Fortunately for me, my older siblings have had to bear the brunt of the majority of my parents’ sex talks, and I was spared some of the worst questions. Like when my dad asked my oldest brother if he masturbated with his whole hand or just the top two fingers. Poor kid. But because my parents know about my passion for sex and sex education, they actually end up asking me a lot of questions. My dad watches a lot of South Park, so when he learns of a new word like “teabagging,” he likes to quiz me on their meanings. And the time I had to explain to my mom that, no, oral sex on a woman does not have to be performed exclusively on a bed. I don’t know if I have to blame my mom or my dad more for that question.

In any case, our parents took on a major role in our sex education, whether by passively giving us books to read like The Naked Apeor by sitting us down and giving us the dreaded “Talk,” so I thought I’d ask some fellow bloggers about the best/worst/most ridiculous things their parents ever told them about sex:

“My parents are super-reserved and, as such, never had ‘the talk’ with me. This confused me so much that my freshman year of college, I actually ASKED them why we never had it. My mom’s response was that they never felt the need to have it with me because it wasn’t relevant. Thanksssss, parents. Then, wanting to have an honest adult conversation, I asked my mom what her thoughts are about sex. She said, ‘My thoughts are: don’t.'”

“When I was in 12th grade, my mom told me, ‘I don’t need to warn you about pregnancy. I know you’re too prude to have sex.'”

“My mom, when I was 10 and still thought boys were gross: ‘Do you need the pill? Maybe we should put you on the pill. I’m going to call your doctor and make an appointment to talk about birth control.’ [She] told me that condoms are never the answer because 
‘our family is very fertile. Your father and I have a lot of sex and condoms are just not enough.’ She also gave me a book explaining sex from a Christian perspective. When I was 7.”

“My mom told me when I was 10 that the woman down the hall from us got pregnant as a teenager because her boyfriend accidentally ejaculated on her. She said that’s why it’s not safe, even when you think you’re just on first base, because you could become a pregnant virgin.
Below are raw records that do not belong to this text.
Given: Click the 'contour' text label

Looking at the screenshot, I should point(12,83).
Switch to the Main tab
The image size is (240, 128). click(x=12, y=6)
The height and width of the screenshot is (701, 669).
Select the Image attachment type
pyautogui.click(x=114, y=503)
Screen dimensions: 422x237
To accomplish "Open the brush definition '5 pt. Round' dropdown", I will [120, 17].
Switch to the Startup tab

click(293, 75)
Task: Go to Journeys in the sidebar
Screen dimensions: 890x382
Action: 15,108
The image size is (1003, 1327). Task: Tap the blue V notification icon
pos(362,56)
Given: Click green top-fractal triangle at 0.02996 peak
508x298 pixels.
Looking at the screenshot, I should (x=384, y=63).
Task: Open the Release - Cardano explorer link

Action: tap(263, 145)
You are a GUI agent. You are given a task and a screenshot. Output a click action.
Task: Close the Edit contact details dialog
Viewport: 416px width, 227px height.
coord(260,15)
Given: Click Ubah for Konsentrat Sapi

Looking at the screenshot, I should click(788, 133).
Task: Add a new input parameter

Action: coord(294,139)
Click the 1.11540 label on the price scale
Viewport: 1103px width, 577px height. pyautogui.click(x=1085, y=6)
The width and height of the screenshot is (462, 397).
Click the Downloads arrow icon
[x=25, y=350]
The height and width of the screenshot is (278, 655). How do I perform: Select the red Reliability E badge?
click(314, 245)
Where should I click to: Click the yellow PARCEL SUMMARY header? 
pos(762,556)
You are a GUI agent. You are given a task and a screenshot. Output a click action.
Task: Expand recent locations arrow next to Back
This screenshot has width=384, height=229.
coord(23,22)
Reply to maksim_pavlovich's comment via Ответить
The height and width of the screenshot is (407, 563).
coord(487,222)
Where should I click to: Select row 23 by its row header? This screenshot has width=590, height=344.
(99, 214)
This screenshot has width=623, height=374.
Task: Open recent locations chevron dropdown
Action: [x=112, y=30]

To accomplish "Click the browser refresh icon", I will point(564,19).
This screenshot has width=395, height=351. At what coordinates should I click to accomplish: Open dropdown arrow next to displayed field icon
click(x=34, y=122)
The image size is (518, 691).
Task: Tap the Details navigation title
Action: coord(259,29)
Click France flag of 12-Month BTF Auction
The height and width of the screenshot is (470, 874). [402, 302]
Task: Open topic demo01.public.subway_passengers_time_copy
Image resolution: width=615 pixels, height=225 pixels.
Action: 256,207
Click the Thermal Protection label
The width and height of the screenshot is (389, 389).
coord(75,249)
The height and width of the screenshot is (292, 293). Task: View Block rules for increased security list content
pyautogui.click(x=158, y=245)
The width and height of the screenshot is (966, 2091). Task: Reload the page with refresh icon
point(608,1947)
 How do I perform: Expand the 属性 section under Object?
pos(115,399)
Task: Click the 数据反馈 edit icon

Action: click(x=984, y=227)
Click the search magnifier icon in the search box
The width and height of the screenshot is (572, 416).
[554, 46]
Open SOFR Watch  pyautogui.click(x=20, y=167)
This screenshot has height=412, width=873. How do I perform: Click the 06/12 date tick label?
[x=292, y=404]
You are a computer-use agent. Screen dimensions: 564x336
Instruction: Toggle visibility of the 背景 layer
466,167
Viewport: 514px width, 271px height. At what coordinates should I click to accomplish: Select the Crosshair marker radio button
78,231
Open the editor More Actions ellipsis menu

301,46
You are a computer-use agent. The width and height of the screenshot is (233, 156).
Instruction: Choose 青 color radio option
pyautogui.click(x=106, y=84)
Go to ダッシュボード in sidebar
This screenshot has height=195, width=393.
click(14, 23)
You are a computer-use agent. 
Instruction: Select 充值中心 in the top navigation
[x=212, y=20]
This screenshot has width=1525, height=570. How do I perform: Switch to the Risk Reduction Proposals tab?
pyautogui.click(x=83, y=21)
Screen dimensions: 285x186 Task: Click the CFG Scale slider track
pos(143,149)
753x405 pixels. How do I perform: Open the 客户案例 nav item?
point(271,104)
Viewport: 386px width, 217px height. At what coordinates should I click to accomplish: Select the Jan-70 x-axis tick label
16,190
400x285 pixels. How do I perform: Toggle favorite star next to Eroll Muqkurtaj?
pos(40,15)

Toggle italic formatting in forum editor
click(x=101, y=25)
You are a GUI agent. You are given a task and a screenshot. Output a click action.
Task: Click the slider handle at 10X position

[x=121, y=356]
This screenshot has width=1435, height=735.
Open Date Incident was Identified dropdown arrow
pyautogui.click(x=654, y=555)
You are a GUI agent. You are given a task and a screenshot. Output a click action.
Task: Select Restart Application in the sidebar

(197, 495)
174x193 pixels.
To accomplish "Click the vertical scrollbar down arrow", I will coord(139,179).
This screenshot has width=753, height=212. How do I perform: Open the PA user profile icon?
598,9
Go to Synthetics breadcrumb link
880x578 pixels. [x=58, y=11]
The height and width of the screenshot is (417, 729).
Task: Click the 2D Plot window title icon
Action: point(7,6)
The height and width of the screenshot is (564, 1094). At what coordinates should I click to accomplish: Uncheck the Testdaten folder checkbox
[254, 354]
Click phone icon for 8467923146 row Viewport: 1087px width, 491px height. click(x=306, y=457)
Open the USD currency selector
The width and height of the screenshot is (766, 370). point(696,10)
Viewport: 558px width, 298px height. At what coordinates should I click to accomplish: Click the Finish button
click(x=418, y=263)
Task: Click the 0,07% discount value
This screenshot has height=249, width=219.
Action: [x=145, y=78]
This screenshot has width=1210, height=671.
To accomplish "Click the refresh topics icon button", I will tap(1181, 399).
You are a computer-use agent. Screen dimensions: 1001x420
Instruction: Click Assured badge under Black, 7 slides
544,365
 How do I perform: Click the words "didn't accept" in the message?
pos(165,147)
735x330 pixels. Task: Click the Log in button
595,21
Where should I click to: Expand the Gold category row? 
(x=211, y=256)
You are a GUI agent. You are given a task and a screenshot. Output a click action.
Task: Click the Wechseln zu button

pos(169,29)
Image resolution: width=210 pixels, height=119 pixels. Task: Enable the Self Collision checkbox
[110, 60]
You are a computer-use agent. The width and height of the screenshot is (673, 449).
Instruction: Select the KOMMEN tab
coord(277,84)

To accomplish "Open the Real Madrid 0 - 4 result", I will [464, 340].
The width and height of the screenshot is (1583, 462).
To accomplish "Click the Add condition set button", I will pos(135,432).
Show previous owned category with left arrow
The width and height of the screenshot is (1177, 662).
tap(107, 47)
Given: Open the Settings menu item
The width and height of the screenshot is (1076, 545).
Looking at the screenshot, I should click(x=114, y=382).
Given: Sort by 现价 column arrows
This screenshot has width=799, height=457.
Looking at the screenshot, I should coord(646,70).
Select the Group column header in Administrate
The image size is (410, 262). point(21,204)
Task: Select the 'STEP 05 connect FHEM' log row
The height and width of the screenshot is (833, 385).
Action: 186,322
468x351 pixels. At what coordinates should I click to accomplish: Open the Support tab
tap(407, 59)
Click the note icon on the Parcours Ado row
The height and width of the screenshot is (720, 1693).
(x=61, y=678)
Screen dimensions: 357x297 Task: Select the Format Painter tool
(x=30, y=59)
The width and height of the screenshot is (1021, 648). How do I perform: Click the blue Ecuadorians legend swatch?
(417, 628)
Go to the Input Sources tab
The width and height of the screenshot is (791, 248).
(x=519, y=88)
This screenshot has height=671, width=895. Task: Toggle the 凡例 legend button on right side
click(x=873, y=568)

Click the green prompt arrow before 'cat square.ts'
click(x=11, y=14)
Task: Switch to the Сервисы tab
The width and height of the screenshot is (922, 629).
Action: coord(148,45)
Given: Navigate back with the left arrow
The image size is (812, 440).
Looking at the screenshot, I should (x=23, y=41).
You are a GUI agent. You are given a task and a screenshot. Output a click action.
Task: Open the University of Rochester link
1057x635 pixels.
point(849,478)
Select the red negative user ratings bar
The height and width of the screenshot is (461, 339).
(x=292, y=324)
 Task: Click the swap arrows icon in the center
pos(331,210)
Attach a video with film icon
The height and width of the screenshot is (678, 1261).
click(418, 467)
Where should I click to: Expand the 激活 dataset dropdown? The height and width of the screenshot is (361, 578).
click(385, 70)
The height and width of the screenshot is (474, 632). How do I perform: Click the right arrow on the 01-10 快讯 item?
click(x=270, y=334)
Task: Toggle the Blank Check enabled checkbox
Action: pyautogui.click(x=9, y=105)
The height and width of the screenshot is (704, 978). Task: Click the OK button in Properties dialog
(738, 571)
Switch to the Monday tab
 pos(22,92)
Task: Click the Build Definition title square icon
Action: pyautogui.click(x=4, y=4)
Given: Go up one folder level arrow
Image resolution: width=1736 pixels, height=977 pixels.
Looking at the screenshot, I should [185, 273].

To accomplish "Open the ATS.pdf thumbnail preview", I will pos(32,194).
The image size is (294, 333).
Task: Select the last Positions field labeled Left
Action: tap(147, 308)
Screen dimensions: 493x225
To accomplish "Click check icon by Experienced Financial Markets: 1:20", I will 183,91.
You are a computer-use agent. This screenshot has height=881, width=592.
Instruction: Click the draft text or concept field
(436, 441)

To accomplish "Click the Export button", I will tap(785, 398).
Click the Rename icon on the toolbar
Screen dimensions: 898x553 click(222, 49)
This is the single motivation for me starting the pill even though I am not sexually active nor do I intend to become sexually active anytime soon.”

“‘Sex leads to bad grades.'”

“My dad used to tell us when we were younger that he was ‘dusty,’ and we always thought that meant that he was feeling old/dying so he instructed us to tell our mom to help him. I remember we used to get so upset about it and beg her to help him out. He later told us that it meant that he hadn’t had sex in a while. So we basically begged our mom to have sex with our dad.”

“One time my mom got drunk during Christmas dinner and asked me very loudly in front of all of our family and friends if I knew there was such a thing as female ejaculation.”

“Senior year of high school, when my last sex talk with my dad had been when I was 8, my father, before leaving for a weekend in the country with my mom and sister: ‘Not. In. My. Bed.'”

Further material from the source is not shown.